Assignment:
An exact, complete copy of the data is all that is needed.

Data:

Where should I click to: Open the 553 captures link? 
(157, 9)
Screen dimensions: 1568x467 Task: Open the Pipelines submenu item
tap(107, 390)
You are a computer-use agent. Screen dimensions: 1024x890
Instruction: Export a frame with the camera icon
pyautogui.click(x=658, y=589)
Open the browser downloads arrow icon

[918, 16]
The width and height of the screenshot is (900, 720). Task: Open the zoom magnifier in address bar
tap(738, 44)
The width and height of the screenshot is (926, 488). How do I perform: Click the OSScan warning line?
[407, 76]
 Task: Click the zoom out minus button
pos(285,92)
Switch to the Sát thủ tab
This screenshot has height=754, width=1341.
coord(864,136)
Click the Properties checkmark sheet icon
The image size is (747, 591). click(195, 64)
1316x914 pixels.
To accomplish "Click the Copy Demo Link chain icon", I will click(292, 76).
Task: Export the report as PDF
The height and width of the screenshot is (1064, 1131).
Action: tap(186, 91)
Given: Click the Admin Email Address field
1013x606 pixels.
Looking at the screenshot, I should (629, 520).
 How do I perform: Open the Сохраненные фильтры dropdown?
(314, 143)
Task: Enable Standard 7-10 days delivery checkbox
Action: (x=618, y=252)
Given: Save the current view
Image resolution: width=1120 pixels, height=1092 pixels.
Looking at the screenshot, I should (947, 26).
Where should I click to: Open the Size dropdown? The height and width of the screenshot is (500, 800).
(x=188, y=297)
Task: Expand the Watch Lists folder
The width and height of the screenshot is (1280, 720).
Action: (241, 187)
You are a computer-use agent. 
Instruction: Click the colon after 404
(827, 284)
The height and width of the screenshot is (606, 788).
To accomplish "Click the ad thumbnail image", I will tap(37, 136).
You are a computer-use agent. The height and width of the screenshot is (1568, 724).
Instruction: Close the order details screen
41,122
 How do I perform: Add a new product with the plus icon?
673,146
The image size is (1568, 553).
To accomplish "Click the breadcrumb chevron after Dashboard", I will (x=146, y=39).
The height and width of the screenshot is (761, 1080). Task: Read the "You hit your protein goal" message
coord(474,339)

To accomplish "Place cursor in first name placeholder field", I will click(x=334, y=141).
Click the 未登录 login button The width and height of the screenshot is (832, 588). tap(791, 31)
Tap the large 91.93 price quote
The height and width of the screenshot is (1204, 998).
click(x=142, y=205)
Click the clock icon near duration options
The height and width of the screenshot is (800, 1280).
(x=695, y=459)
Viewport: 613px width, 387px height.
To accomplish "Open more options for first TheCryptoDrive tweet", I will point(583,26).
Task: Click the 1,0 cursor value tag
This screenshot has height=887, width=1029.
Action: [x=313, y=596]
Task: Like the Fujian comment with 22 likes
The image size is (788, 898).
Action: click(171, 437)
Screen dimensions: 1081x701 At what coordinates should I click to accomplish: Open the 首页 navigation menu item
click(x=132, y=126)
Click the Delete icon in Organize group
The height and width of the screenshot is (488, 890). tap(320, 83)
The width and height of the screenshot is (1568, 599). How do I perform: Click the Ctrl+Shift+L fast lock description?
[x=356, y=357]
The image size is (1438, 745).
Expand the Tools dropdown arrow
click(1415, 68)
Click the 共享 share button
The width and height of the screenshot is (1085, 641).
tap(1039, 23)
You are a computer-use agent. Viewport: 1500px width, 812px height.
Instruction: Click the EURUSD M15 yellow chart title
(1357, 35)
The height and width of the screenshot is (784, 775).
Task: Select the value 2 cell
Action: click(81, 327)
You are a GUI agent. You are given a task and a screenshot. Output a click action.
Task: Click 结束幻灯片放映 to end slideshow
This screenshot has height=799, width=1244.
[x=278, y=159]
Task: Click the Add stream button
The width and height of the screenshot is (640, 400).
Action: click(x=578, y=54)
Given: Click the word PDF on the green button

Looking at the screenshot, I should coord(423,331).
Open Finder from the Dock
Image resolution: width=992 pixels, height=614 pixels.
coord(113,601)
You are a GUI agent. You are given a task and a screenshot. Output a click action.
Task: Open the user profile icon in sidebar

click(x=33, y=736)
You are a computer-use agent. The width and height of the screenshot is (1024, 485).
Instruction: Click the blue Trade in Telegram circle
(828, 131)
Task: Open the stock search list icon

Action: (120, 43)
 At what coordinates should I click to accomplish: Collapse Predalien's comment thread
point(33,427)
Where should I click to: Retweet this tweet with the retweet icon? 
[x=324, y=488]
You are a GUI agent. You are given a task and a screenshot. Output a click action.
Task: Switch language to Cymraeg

Result:
Where should I click to: Open the 553 captures link? 
(157, 9)
Screen dimensions: 1568x467 Task: Open the Pipelines submenu item
tap(107, 390)
You are a computer-use agent. Screen dimensions: 1024x890
Instruction: Export a frame with the camera icon
pyautogui.click(x=658, y=589)
Open the browser downloads arrow icon

[918, 16]
The width and height of the screenshot is (900, 720). Task: Open the zoom magnifier in address bar
tap(738, 44)
The width and height of the screenshot is (926, 488). How do I perform: Click the OSScan warning line?
[407, 76]
 Task: Click the zoom out minus button
pos(285,92)
Switch to the Sát thủ tab
This screenshot has height=754, width=1341.
coord(864,136)
Click the Properties checkmark sheet icon
The image size is (747, 591). click(195, 64)
1316x914 pixels.
To accomplish "Click the Copy Demo Link chain icon", I will click(292, 76).
Task: Export the report as PDF
The height and width of the screenshot is (1064, 1131).
Action: tap(186, 91)
Given: Click the Admin Email Address field
1013x606 pixels.
Looking at the screenshot, I should (629, 520).
 How do I perform: Open the Сохраненные фильтры dropdown?
(314, 143)
Task: Enable Standard 7-10 days delivery checkbox
Action: (x=618, y=252)
Given: Save the current view
Image resolution: width=1120 pixels, height=1092 pixels.
Looking at the screenshot, I should (947, 26).
Where should I click to: Open the Size dropdown? The height and width of the screenshot is (500, 800).
(x=188, y=297)
Task: Expand the Watch Lists folder
The width and height of the screenshot is (1280, 720).
Action: (241, 187)
You are a computer-use agent. 
Instruction: Click the colon after 404
(827, 284)
The height and width of the screenshot is (606, 788).
To accomplish "Click the ad thumbnail image", I will tap(37, 136).
You are a computer-use agent. The height and width of the screenshot is (1568, 724).
Instruction: Close the order details screen
41,122
 How do I perform: Add a new product with the plus icon?
673,146
The image size is (1568, 553).
To accomplish "Click the breadcrumb chevron after Dashboard", I will (x=146, y=39).
The height and width of the screenshot is (761, 1080). Task: Read the "You hit your protein goal" message
coord(474,339)

To accomplish "Place cursor in first name placeholder field", I will click(x=334, y=141).
Click the 未登录 login button The width and height of the screenshot is (832, 588). tap(791, 31)
Tap the large 91.93 price quote
The height and width of the screenshot is (1204, 998).
click(x=142, y=205)
Click the clock icon near duration options
The height and width of the screenshot is (800, 1280).
(x=695, y=459)
Viewport: 613px width, 387px height.
To accomplish "Open more options for first TheCryptoDrive tweet", I will point(583,26).
Task: Click the 1,0 cursor value tag
This screenshot has height=887, width=1029.
Action: [x=313, y=596]
Task: Like the Fujian comment with 22 likes
The image size is (788, 898).
Action: click(171, 437)
Screen dimensions: 1081x701 At what coordinates should I click to accomplish: Open the 首页 navigation menu item
click(x=132, y=126)
Click the Delete icon in Organize group
The height and width of the screenshot is (488, 890). tap(320, 83)
The width and height of the screenshot is (1568, 599). How do I perform: Click the Ctrl+Shift+L fast lock description?
[x=356, y=357]
The image size is (1438, 745).
Expand the Tools dropdown arrow
click(1415, 68)
Click the 共享 share button
The width and height of the screenshot is (1085, 641).
tap(1039, 23)
You are a computer-use agent. Viewport: 1500px width, 812px height.
Instruction: Click the EURUSD M15 yellow chart title
(1357, 35)
The height and width of the screenshot is (784, 775).
Task: Select the value 2 cell
Action: click(81, 327)
You are a GUI agent. You are given a task and a screenshot. Output a click action.
Task: Click 结束幻灯片放映 to end slideshow
This screenshot has height=799, width=1244.
[x=278, y=159]
Task: Click the Add stream button
The width and height of the screenshot is (640, 400).
Action: click(x=578, y=54)
Given: Click the word PDF on the green button

Looking at the screenshot, I should coord(423,331).
Open Finder from the Dock
Image resolution: width=992 pixels, height=614 pixels.
coord(113,601)
You are a GUI agent. You are given a task and a screenshot. Output a click action.
Task: Open the user profile icon in sidebar

click(x=33, y=736)
You are a computer-use agent. The width and height of the screenshot is (1024, 485).
Instruction: Click the blue Trade in Telegram circle
(828, 131)
Task: Open the stock search list icon

Action: (120, 43)
 At what coordinates should I click to accomplish: Collapse Predalien's comment thread
point(33,427)
Where should I click to: Retweet this tweet with the retweet icon? 
[x=324, y=488]
You are a GUI agent. You are given a task and a screenshot. Output a click action.
Task: Switch language to Cymraeg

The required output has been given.